People search for victims in a building that was destroyed during Israeli airstrikes on January 7, 2024 in Rafah, Gaza
| Photo Credit: Getty Images
Satellite photos show new demolition along a one-kilometer-wide path on the Gaza Strip’s border with Israel, according an analysis and expert reports. The destruction comes as Israel has said it wants to establish a buffer zone there, over international objections, further tearing away at land the Palestinians want for a state.
The demolition along the path represents only a sliver of the wider damage from the Israel-Hamas war seen in Gaza that one assessment suggests has damaged or destroyed half of all the buildings within the coastal enclave.
Israeli leaders have signalled that they would like to establish a buffer zone as a defensive measure, which they contend could prevent a repeat of the October 7 cross-border attack by Hamas.
‘Defence plan’
Israel’s military declined to answer whether it is carving out a buffer zone when asked, only saying it “takes various imperative actions that are needed in order to implement a defence plan that will provide improved security in southern Israel.” However, the military has acknowledged it has demolished buildings throughout the area.

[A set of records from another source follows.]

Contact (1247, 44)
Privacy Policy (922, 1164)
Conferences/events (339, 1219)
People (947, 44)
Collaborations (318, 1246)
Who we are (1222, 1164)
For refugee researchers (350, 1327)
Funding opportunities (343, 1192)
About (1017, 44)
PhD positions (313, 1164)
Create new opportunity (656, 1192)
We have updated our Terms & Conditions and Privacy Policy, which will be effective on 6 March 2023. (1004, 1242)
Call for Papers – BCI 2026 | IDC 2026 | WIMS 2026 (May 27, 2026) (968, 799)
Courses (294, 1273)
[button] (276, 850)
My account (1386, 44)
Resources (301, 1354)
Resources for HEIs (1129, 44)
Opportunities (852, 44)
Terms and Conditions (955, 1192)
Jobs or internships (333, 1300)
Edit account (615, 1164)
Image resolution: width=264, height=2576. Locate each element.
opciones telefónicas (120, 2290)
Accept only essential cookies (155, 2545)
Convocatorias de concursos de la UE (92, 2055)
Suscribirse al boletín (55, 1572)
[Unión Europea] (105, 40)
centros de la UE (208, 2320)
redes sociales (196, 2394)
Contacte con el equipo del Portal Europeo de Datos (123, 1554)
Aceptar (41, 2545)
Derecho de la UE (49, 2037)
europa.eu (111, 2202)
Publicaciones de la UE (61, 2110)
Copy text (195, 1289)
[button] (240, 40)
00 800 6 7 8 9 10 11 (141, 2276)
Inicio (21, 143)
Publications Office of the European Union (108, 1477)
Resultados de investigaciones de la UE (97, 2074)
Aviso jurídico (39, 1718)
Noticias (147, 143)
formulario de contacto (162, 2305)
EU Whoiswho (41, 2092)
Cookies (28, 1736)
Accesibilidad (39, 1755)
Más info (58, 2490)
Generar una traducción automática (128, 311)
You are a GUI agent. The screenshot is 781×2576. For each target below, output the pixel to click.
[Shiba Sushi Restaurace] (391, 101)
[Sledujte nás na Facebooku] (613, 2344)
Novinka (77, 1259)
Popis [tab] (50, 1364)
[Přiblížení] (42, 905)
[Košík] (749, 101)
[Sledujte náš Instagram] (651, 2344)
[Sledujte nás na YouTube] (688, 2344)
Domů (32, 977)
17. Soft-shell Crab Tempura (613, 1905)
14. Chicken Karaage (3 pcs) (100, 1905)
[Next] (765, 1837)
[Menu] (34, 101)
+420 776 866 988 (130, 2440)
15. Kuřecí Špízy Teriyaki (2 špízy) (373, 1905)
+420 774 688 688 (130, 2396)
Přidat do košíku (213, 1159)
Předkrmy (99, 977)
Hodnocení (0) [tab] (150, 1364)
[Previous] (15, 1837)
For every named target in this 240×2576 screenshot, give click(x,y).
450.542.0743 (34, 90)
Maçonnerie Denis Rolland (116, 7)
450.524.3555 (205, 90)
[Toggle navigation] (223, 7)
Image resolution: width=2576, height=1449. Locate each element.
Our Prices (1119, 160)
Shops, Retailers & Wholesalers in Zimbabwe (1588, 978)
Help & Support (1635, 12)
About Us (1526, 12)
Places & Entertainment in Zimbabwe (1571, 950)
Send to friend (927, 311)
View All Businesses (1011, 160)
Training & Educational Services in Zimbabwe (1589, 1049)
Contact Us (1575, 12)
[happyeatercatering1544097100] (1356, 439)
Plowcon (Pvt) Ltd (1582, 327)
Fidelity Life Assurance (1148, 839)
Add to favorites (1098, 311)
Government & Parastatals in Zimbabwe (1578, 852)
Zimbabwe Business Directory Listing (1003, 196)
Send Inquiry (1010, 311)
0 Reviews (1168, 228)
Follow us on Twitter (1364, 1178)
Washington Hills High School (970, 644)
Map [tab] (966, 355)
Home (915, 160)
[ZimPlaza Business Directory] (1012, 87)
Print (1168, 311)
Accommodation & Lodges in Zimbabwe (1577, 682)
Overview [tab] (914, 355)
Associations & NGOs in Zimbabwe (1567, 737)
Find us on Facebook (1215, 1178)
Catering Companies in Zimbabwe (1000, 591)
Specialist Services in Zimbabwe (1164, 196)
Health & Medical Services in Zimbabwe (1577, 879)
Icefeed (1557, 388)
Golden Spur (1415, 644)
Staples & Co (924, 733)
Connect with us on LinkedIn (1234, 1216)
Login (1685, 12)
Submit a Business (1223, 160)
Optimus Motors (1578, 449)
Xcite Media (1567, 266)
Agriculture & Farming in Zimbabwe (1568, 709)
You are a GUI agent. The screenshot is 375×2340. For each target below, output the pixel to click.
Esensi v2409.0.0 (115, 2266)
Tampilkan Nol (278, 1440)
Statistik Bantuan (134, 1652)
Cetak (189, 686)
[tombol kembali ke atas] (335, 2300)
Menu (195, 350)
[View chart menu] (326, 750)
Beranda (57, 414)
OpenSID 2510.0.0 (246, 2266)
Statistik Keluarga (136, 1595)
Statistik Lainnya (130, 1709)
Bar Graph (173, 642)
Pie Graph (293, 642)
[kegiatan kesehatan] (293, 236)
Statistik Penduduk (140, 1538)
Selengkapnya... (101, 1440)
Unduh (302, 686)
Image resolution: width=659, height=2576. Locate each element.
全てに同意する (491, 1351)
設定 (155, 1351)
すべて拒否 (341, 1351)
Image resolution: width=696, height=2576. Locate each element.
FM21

An Israeli government official, speaking on condition of anonymity to discuss ongoing internal deliberations, said a “temporary security buffer zone” is under construction. It’s unclear whether it would include barriers or empty stretches of patrolled land. But the scope of the demolitions calls into question how temporary the possible buffer zone will be.
Gaza has a nearly 60km border with Israel, with its back up against the Mediterranean Sea. Creating that buffer zone would take some 60 sq km out of the enclave, which has a total landmass of about 360 sq km. Toward the southern part of the Gaza Strip, much of the land in the imagined buffer zone is farmland that abuts the vast $1 billion border barrier constructed on Israeli land that separates it from the territory. But near the town of Khirbet Khuzaa, where the border turns to the northwest, it’s a different story.
Satellite images from Planet Labs PBC show significant destruction of buildings and land bulldozed in a roughly six-square-kilometer area. Just over four kilometers north, farmland has been torn up into bare dirt along where the potential buffer zone would sit. Farther north is an area in central Gaza’s Maghazi refugee camp. There, Israeli reservists preparing explosives to demolish two buildings near the Israeli border were killed in January when a militant fired a rocket-propelled grenade at a tank nearby.
News of the buffer zone sparked worries from the international community about eating further into Palestinian territory, particularly in the U.S., which has been Israel’s main backer during the war.